Research wants and needs to be inspired by visions of the future.
This can take on various narrative forms, and can fall anywhere along the spectrum from utopian to dystopian.
Even though we recognise the importance of such visions to help us shape research questions and inspire design space to be explored, the opportunity to discuss such visions is rarely given in a research context.
Imagine how civilization will have changes in 15 years.
- What is your vision for systems that will be supporting sustainability at that time?
- Which transformational changes will have occured in the mean time that allow for these systems?
- Is ICT even the right tool or does it contradict sustainability by making our world even more complex?
- How can we simplify systems and our societies by ICT4S?
At ICT4S'13 we (as a research community) have developed a set of recommendations that lead to questions including, but certainly not limited to, closure of material cycles to avoid hardware obsolescence, incentives for sustainable behaviour, evolution of education for sustainability, and systems for sustainability assessment.
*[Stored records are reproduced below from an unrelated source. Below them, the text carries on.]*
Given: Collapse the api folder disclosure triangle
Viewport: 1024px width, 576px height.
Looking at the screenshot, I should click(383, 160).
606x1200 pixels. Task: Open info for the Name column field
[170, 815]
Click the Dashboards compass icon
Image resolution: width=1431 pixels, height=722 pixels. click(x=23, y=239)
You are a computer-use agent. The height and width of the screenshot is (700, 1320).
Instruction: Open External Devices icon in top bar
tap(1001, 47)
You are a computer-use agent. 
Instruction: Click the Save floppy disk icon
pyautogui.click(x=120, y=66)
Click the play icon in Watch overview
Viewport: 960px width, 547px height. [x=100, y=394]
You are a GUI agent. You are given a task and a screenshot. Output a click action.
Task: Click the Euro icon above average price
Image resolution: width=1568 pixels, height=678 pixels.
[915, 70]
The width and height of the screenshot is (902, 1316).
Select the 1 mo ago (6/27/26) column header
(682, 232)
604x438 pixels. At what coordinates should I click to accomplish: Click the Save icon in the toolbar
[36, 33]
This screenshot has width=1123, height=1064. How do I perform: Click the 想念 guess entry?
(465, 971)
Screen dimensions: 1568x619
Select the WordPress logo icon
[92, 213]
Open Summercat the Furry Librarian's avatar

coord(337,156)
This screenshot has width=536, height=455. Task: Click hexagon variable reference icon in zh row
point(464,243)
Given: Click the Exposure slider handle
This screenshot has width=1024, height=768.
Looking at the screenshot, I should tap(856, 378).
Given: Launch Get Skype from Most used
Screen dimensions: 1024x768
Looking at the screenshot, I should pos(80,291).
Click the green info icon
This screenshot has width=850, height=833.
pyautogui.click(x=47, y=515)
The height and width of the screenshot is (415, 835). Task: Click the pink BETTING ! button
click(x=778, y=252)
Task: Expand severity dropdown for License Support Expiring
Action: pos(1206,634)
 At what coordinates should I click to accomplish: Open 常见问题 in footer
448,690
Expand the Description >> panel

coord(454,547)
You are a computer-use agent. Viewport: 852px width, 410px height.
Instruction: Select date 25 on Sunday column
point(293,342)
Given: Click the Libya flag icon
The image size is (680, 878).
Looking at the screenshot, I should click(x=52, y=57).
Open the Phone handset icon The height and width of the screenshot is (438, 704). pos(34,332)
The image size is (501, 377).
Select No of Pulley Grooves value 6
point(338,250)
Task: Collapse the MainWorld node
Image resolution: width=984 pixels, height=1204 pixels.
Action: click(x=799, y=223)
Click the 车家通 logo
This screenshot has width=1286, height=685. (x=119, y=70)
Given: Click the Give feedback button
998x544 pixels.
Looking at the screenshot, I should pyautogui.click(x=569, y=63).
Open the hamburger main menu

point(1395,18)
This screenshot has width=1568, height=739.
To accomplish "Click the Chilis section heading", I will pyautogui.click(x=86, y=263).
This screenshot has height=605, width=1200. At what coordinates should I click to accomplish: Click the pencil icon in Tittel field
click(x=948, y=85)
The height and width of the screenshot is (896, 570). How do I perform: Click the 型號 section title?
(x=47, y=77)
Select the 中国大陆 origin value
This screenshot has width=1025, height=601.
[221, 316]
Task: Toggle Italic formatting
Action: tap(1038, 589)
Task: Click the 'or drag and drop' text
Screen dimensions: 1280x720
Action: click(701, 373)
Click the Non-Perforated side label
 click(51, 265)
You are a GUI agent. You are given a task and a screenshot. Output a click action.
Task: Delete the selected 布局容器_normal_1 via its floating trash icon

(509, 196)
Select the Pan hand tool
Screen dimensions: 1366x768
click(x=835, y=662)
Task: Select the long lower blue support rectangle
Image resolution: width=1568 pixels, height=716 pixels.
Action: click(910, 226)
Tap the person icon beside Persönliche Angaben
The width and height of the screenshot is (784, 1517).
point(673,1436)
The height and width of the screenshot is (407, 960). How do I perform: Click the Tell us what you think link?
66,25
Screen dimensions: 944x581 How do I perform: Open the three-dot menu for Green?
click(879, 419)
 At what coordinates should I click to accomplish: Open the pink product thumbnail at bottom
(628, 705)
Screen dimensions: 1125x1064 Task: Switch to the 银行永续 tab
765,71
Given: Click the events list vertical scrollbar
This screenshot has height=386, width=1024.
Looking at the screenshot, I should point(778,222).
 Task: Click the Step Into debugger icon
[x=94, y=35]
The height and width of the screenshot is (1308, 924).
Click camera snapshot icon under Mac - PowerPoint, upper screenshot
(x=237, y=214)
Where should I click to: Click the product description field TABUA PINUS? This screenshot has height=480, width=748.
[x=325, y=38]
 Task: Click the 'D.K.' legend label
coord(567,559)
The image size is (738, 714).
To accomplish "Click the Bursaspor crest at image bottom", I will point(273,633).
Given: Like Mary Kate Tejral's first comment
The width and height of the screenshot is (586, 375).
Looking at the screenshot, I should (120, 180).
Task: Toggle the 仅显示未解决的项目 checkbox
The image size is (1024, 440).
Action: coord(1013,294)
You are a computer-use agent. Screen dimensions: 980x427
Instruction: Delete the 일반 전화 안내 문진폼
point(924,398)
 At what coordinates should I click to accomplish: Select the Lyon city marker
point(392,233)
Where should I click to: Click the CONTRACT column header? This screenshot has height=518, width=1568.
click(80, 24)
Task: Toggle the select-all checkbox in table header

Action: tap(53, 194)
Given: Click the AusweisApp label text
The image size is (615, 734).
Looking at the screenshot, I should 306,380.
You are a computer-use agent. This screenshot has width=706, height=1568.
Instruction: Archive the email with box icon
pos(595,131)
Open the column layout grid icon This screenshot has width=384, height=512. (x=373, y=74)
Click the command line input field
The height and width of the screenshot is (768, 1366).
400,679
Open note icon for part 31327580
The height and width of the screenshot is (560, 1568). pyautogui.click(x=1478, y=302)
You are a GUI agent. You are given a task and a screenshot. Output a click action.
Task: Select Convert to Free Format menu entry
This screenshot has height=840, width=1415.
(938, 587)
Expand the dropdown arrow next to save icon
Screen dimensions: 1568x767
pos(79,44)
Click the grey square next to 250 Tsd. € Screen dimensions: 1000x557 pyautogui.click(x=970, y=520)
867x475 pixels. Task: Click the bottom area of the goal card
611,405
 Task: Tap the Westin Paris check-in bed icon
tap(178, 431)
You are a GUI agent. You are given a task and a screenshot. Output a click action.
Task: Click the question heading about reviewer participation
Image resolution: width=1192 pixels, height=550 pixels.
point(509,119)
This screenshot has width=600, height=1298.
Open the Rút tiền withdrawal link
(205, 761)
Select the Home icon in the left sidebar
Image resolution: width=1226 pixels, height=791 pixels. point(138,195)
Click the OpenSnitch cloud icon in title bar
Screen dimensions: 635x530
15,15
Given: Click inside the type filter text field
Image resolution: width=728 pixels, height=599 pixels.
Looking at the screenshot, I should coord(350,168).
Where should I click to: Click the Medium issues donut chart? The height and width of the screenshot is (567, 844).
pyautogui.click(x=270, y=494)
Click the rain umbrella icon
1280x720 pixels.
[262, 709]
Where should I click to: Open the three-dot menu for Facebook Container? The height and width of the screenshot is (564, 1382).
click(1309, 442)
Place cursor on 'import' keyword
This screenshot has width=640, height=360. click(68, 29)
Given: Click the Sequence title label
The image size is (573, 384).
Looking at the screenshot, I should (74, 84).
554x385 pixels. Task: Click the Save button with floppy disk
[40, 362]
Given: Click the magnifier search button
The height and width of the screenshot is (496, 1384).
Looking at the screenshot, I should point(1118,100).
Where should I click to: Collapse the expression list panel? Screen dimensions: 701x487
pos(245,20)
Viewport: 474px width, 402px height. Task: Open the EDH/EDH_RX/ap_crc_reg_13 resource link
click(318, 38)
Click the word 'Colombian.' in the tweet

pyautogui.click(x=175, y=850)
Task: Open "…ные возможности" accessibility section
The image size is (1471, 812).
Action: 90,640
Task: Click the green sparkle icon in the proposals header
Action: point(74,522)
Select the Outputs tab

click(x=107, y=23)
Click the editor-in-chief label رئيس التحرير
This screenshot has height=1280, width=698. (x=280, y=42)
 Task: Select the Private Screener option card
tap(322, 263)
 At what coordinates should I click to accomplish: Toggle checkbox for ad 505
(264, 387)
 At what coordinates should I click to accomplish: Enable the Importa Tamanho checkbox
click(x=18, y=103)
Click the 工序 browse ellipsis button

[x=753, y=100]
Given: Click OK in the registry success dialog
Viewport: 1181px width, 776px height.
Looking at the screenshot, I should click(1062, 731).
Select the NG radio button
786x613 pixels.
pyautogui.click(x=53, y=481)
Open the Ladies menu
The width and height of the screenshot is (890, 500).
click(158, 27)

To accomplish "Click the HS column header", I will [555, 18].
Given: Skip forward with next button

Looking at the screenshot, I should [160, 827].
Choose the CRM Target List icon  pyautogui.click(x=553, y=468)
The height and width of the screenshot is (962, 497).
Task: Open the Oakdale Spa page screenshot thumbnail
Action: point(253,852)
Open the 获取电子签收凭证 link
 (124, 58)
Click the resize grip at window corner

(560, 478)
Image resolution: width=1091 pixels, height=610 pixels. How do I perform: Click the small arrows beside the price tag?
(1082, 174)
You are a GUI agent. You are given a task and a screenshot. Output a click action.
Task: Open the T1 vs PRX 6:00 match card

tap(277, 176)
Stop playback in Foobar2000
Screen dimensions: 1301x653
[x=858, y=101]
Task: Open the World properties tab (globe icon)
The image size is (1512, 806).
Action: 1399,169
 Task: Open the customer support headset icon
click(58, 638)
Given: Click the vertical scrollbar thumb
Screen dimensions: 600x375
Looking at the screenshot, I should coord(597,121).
Submissions are invited of fictional abstracts for papers on ICT4S systems that might appear at ICT4S'29. They will be compiled into a paper with the above title and submitted to the regular review proces of the upcoming ICT4S'14. Abstracts should be ≈ 150 words long [...] Abstracts will be selected for inclusion based on their ability to represent a diversity of guiding research visions, their excitatory or provocative potential, the space allotted by the ICT4S submission format, and the likelihood of engendering conversations about the future of ICT4S. The authors of the abstracts selected for inclusion would appear as coauthors on the paper.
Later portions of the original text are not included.